Perhaps my problem is exactly what you liked about it: that these scenes seem almost completely disconnected. For you, that relays the fragmented insanity of war itself. For me, it feels like a clumsy narrative. Like, where one scene very effectively illustrates that maddness (when they stop that Vietnamese boat and end up shooting everyone on it), another scene is about something else entirely. Perhaps Coppola was trying to say too many things?
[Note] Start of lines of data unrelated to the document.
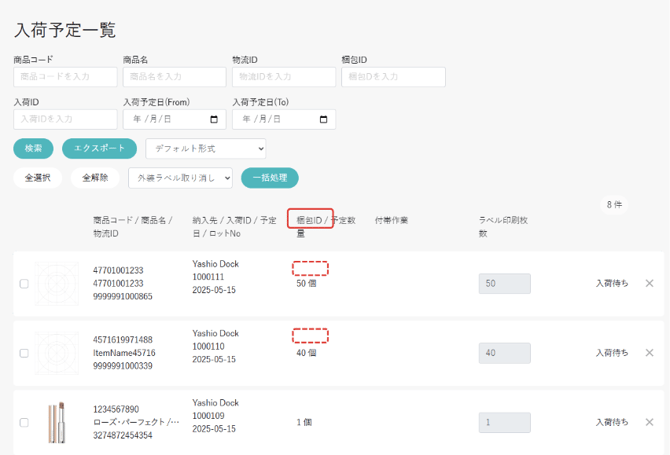Image resolution: width=670 pixels, height=455 pixels.
Task: Check the box for shipment 1000111
Action: (x=24, y=284)
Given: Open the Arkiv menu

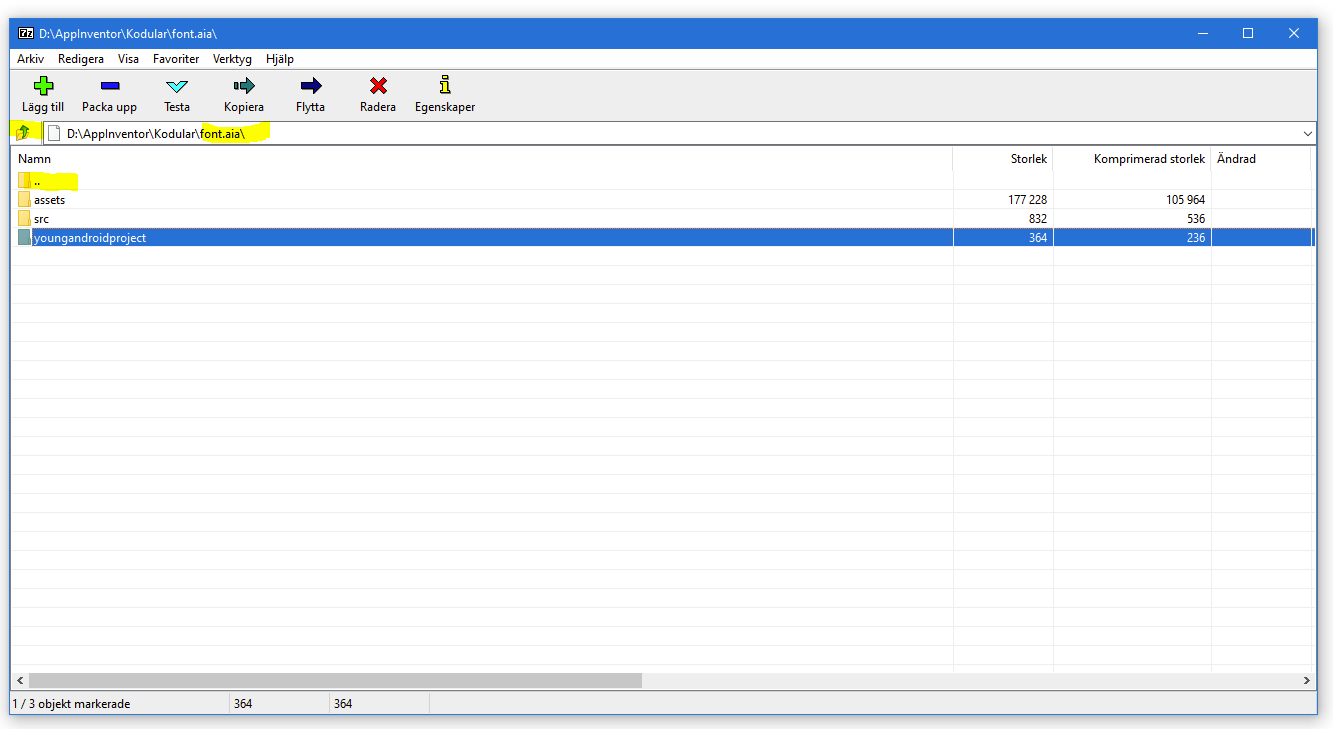Looking at the screenshot, I should [30, 59].
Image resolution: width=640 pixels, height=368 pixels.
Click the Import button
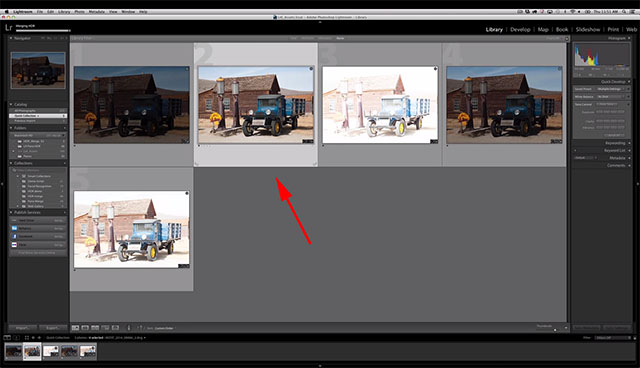point(23,328)
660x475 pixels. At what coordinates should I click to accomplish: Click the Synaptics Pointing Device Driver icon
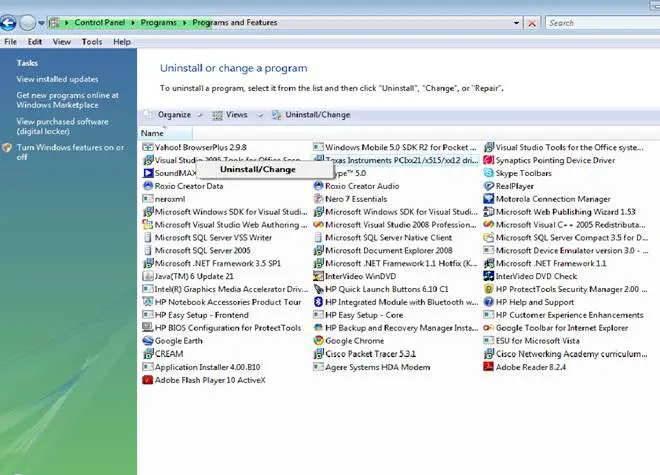[x=489, y=160]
I don't know if that explains better what I'm trying to get at. Maybe a scene-by-scene examination is in order.

Scrap Heap Pete said...

Ah, ok, now this is a critique I can accept. And I agree for the most part. It's like Coppola was trying to add in too many weighty war themes, without developing any of them to their fullest extent. And if we talk about the Redux version, that adds yet another weighty war theme to the mix (plus some boobies--bonus!)--namely, the stuff with the French family that tries to address colonialism/imperialism.

To me though, this was Brando's last great performance. I hardly found his speeches to be 'patience-testing'. Like the part where he talks about the word 'fuck' being obscene, but dropping napalm on civilians is fine and dandy. Or that chilling story about the chopped-off, polio-inoculated baby arms, basically saying that those who abandon their humanity are those who are best suited to win wars. That shit really shook me.

I guess I could agree more with you if this movie wasn't included under a heading that read "Terrible Movies". Over-ambitious? Ok, I can see that.

Sidenote: I think the opening scene of the forest was super-imposed over Sheen/Willard laying in bed staring up at the ceiling fan in his room--which gave him flashbacks of a helicopter/being on a mission. Also, the last scene of the movie was of a bombed-out forest, after Sheen calls in the airstrike on Brando's 'Lord of the Flies' city.

Mike said...

Yeah, I agree. The title of this post should have been "Movies I Want to Complain About for No Real Reason."

And I never got that parallel between the beginning and ending. That's pretty cool. Shit. I now feel like I should put this movie on my NetFlix queue, and watch it for the ninth time.